Turn the entries, from their start through the line containing "This screenshot has", into a Markdown table with the columns "Row" and "Line", leaving out blank lines and pictures.

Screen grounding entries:
▬▬▬▬▬▬

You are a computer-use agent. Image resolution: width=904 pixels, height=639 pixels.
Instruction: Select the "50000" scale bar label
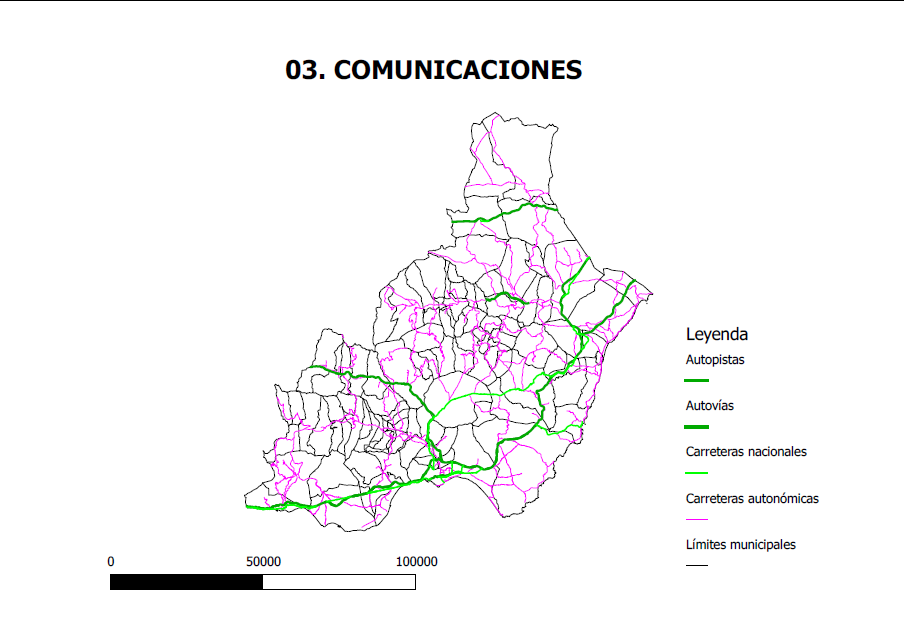263,562
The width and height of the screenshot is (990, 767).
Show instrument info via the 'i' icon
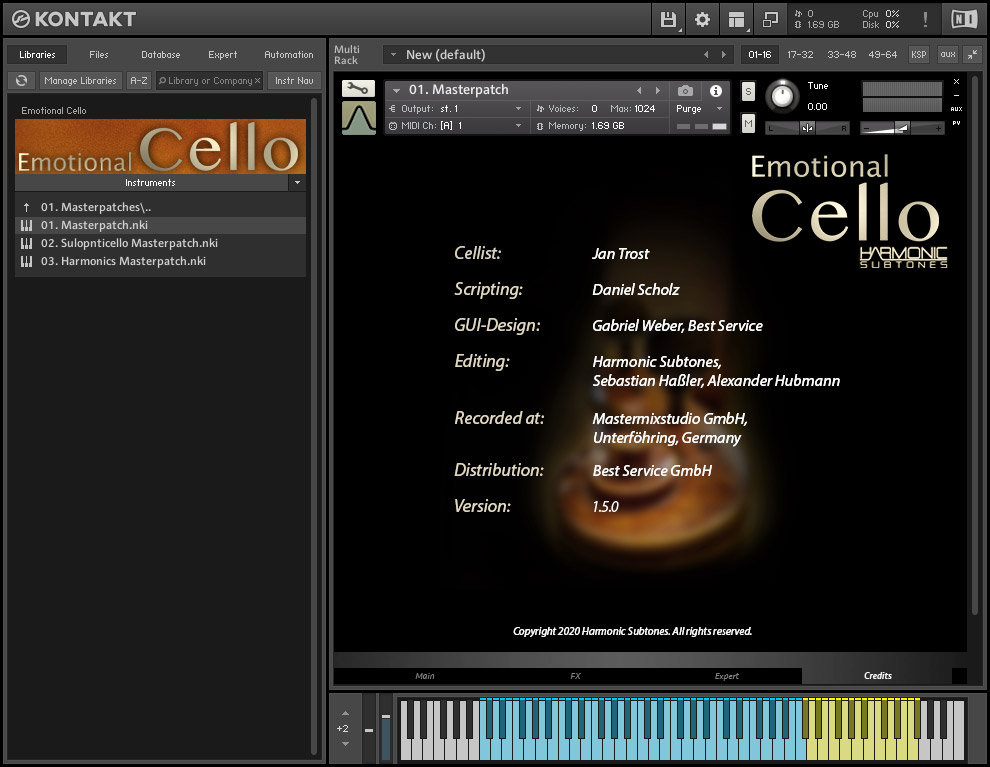click(x=716, y=90)
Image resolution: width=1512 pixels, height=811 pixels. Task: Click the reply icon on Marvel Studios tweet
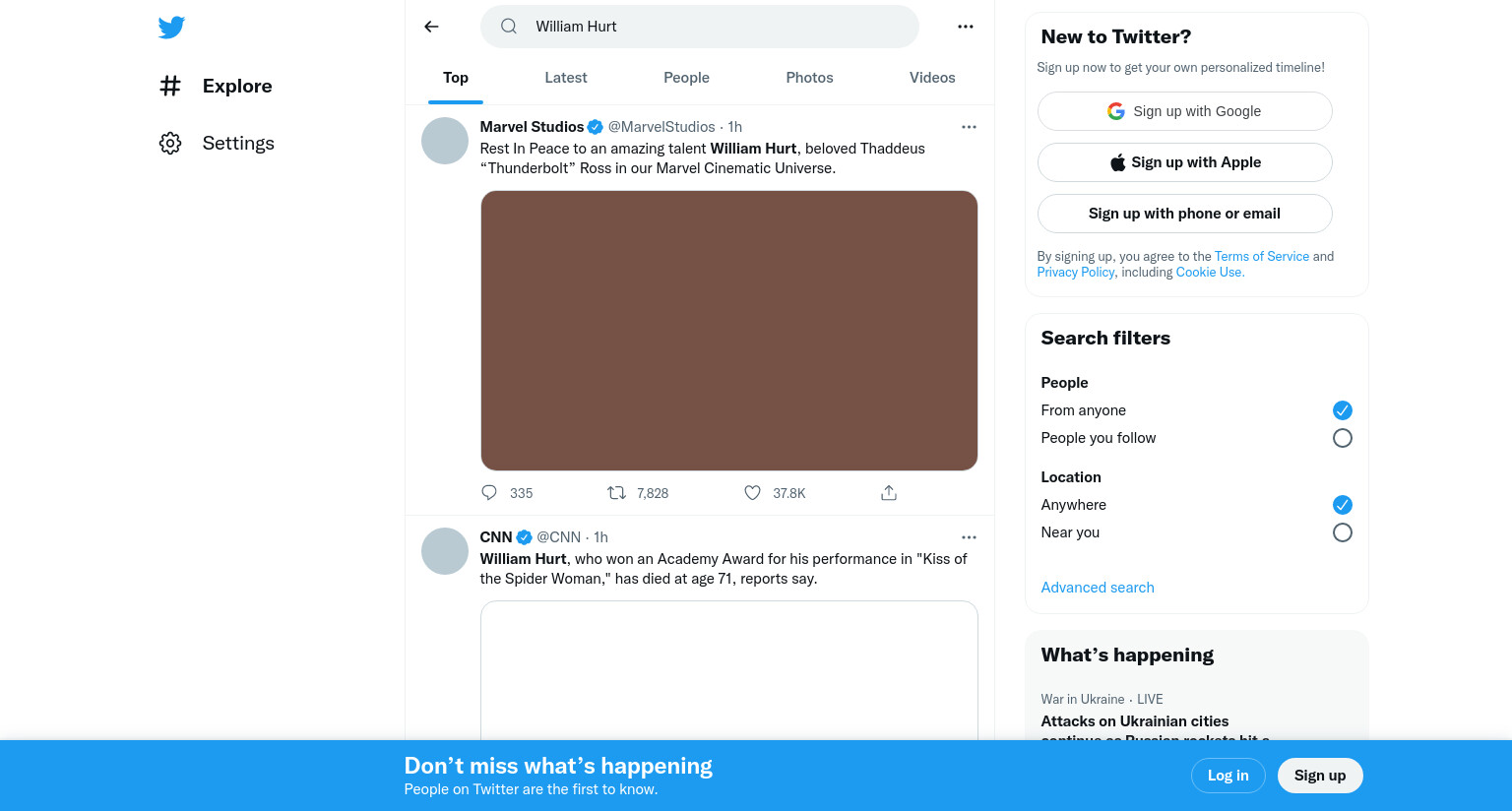(489, 493)
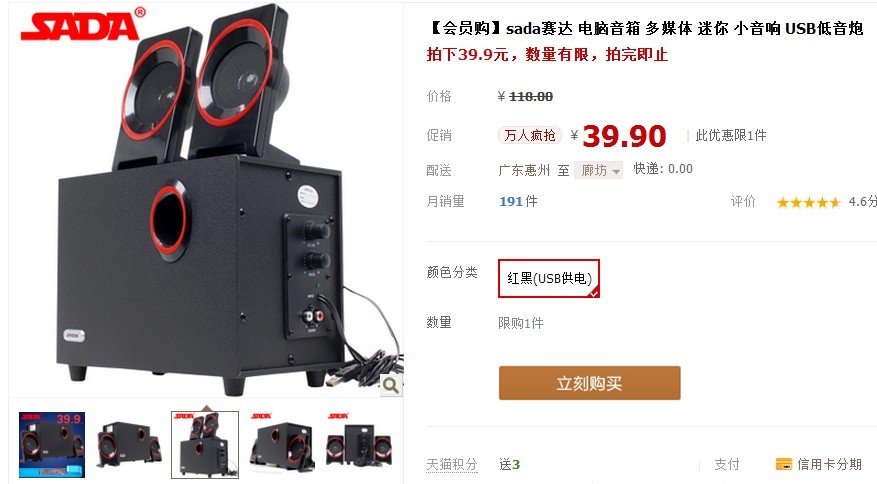The height and width of the screenshot is (484, 877).
Task: Click the credit card installment icon
Action: (784, 464)
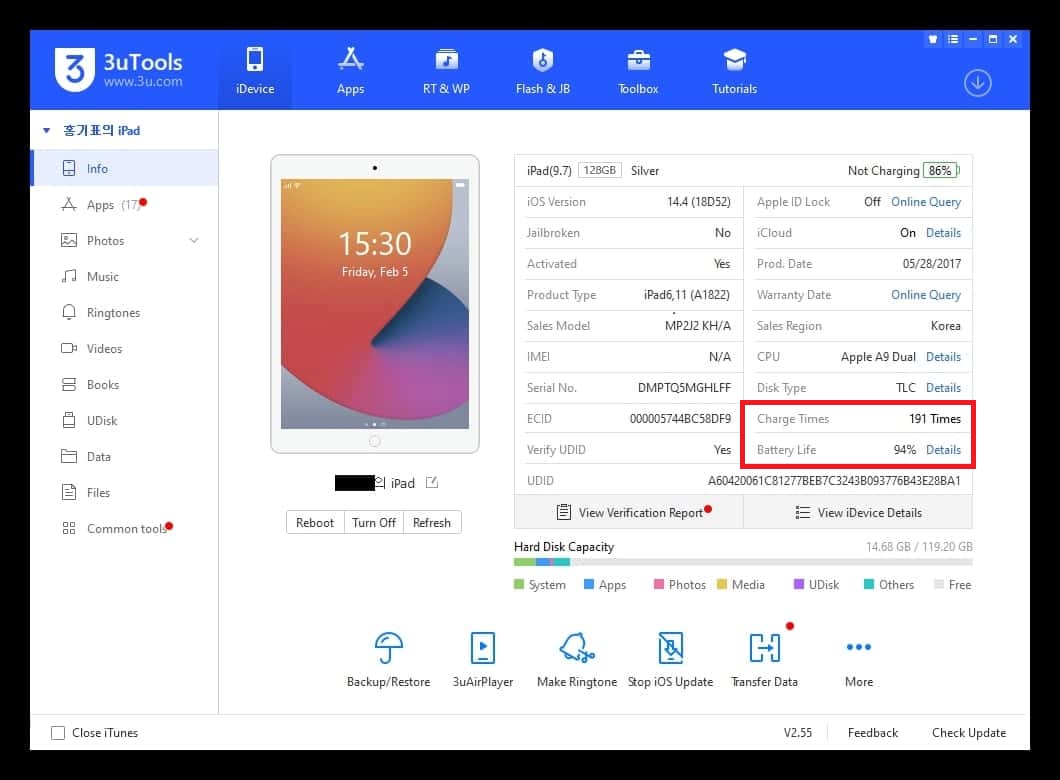Open the Transfer Data tool
Viewport: 1060px width, 780px height.
(x=764, y=648)
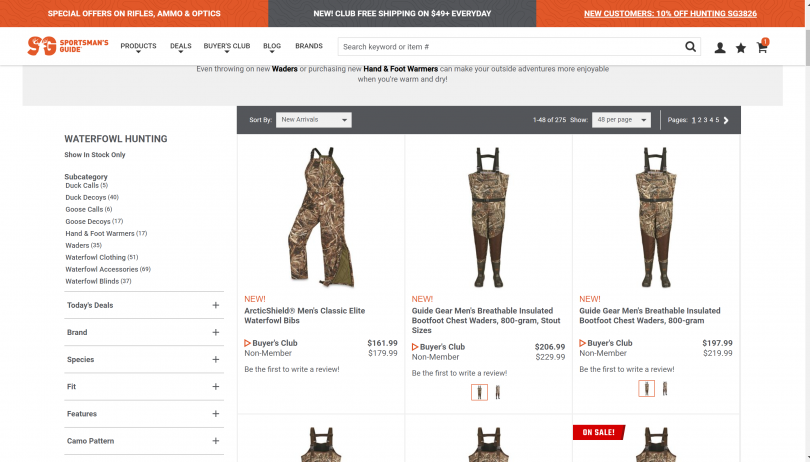The height and width of the screenshot is (462, 810).
Task: Open the new customers 10% off link
Action: [x=670, y=13]
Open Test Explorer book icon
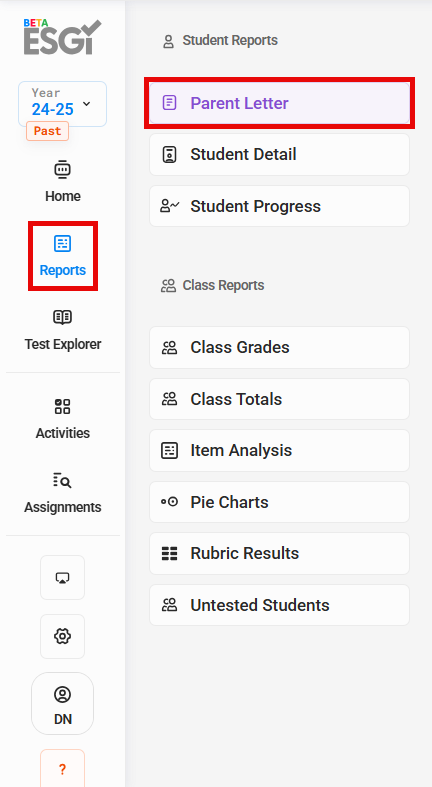This screenshot has height=787, width=432. pos(62,317)
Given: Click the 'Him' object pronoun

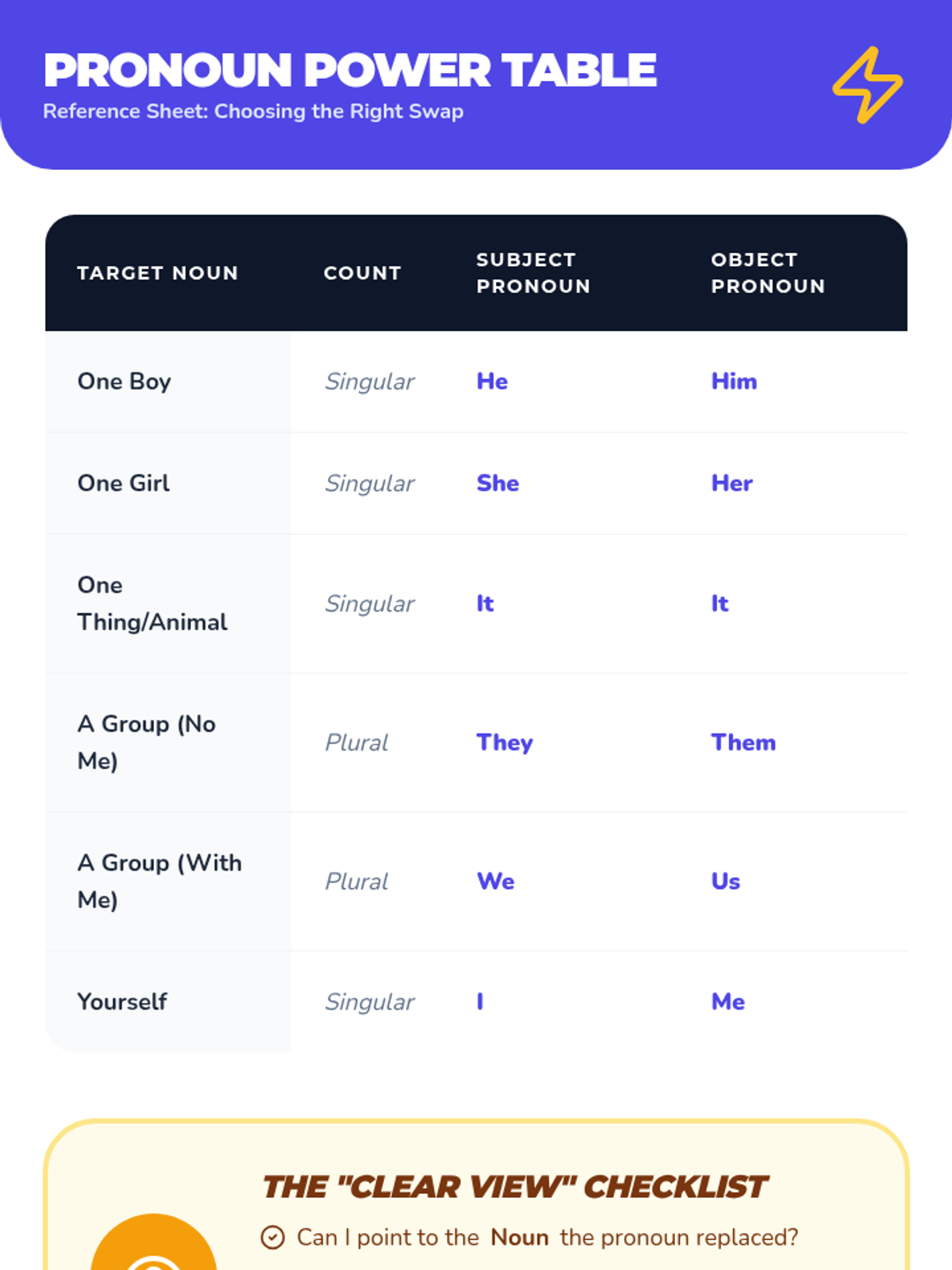Looking at the screenshot, I should [734, 382].
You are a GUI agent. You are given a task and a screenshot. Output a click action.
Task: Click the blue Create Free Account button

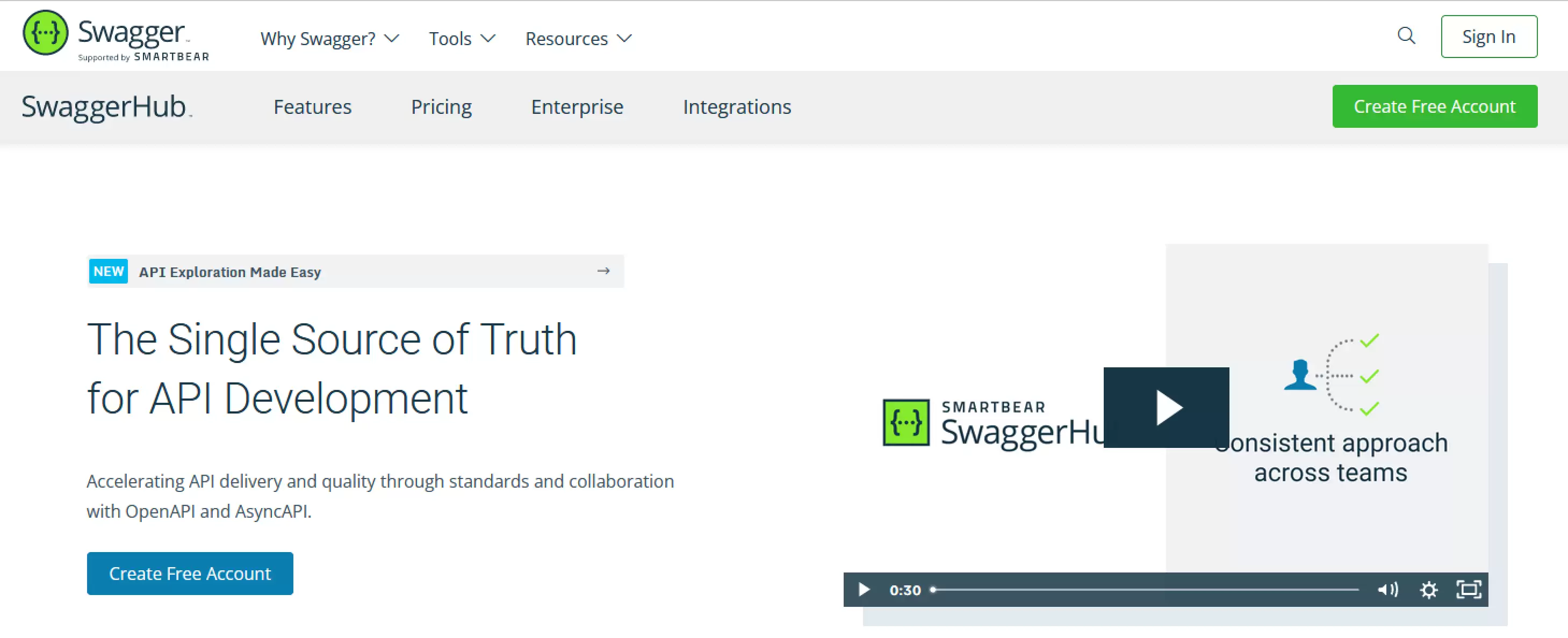[x=190, y=573]
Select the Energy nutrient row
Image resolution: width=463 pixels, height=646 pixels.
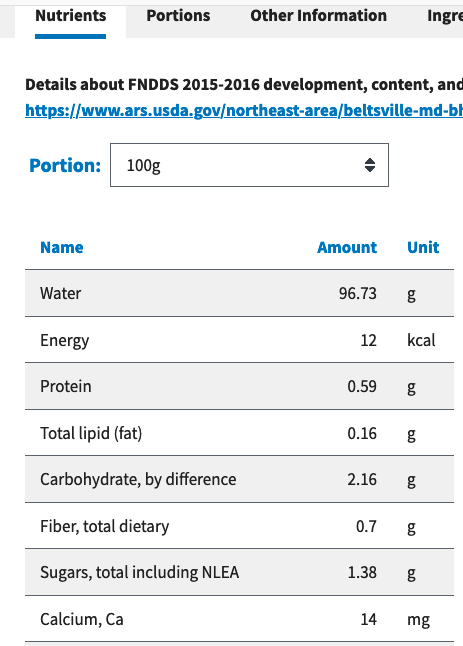239,340
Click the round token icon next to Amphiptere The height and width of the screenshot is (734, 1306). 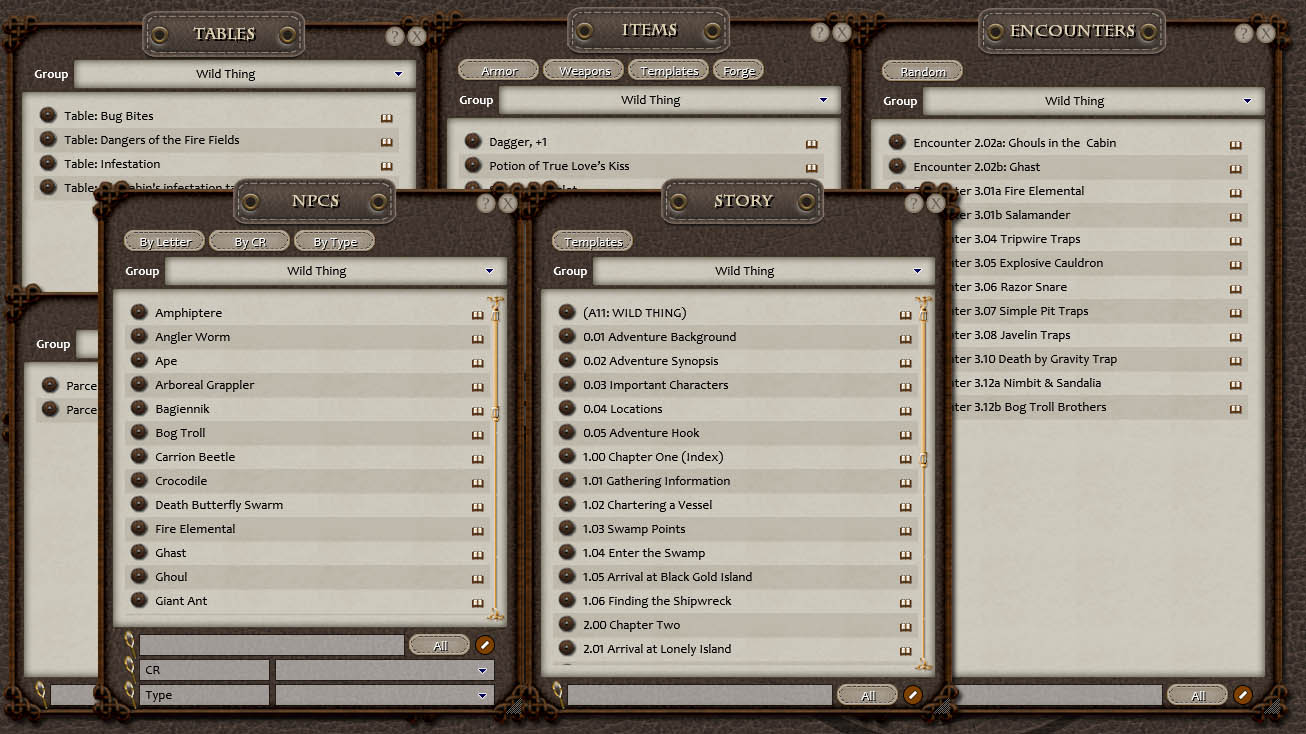139,313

▬▬▬▬▬▬

* **THE COMPLETED TASK**:
| Row | Line |
|---|---|
| 1 | You are a computer-use agent. Image resolution: width=904 pixels, height=639 pixels. |
| 2 | Instruction: Select the "50000" scale bar label |
| 3 | 263,562 |
| 4 | The width and height of the screenshot is (990, 767). |
| 5 | Show instrument info via the 'i' icon |
| 6 | click(x=716, y=90) |
| 7 | Image resolution: width=1512 pixels, height=811 pixels. Task: Click the reply icon on Marvel Studios tweet |
| 8 | (489, 493) |
| 9 | The height and width of the screenshot is (484, 877). |
| 10 | Task: Click the credit card installment icon |
| 11 | Action: (784, 464) |
| 12 | Open the Transfer Data tool |
| 13 | Viewport: 1060px width, 780px height. |
| 14 | (x=764, y=648) |
| 15 | The height and width of the screenshot is (462, 810). |
| 16 | Task: Open the new customers 10% off link |
| 17 | Action: [x=670, y=13] |
| 18 | Open Test Explorer book icon |
| 19 | This screenshot has height=787, width=432. pos(62,317) |